** WORK TO COMPLETE **
Where the records hold the string "price", show the whole line it sits on.

** RECORDS **
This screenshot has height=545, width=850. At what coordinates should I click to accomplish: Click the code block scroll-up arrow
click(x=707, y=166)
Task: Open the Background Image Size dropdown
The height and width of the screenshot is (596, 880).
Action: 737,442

---

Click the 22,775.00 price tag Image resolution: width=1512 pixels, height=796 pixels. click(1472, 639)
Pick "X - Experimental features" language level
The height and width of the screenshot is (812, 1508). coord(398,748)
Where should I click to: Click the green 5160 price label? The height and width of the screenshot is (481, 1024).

==

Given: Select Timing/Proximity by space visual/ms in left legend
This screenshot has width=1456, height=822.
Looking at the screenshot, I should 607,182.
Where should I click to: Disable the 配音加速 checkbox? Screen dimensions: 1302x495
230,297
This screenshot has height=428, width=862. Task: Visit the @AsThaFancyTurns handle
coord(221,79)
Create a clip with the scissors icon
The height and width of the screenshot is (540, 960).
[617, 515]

** THE ANSWER **
Click the 22,775.00 price tag Image resolution: width=1512 pixels, height=796 pixels. click(1472, 639)
Where should I click to: Click the green 5160 price label? The height and width of the screenshot is (481, 1024).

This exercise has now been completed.